- **The problem**
Check each line of the records below and collect those that include the word "agent".

Stored records:

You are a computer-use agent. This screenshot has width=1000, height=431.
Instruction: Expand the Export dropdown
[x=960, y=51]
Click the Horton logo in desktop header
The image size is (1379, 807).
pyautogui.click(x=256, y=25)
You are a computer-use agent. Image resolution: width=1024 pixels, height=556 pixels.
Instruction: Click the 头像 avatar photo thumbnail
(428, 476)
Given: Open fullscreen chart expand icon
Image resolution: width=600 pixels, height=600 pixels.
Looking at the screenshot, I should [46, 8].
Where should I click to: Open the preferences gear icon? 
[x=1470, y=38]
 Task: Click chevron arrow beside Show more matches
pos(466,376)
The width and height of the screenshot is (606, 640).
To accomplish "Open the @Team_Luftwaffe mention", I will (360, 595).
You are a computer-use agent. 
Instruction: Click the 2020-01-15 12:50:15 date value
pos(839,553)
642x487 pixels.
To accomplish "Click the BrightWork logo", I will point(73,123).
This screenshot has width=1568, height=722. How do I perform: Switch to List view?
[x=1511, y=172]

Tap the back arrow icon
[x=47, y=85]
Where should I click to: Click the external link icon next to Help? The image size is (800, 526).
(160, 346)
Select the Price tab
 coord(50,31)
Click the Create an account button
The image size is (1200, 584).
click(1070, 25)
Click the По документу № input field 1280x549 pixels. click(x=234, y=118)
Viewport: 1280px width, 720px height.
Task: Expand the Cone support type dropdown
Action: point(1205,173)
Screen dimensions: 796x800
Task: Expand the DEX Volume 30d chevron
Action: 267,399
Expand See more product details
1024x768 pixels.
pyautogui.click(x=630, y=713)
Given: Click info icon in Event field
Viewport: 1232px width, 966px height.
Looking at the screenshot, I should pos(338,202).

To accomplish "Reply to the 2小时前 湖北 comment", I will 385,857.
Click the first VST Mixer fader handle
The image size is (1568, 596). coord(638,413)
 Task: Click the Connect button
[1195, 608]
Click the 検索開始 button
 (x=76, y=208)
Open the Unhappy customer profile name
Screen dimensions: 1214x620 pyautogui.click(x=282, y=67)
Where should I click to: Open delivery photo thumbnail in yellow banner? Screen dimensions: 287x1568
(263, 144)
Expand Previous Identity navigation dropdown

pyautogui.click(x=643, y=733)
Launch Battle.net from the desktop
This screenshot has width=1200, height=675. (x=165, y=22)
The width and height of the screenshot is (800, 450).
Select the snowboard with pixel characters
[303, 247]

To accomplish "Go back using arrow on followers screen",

- **Written solution**
You are a computer-use agent. This screenshot has width=1000, height=431.
You are a computer-use agent. Image resolution: width=1024 pixels, height=556 pixels.
You are a computer-use agent. 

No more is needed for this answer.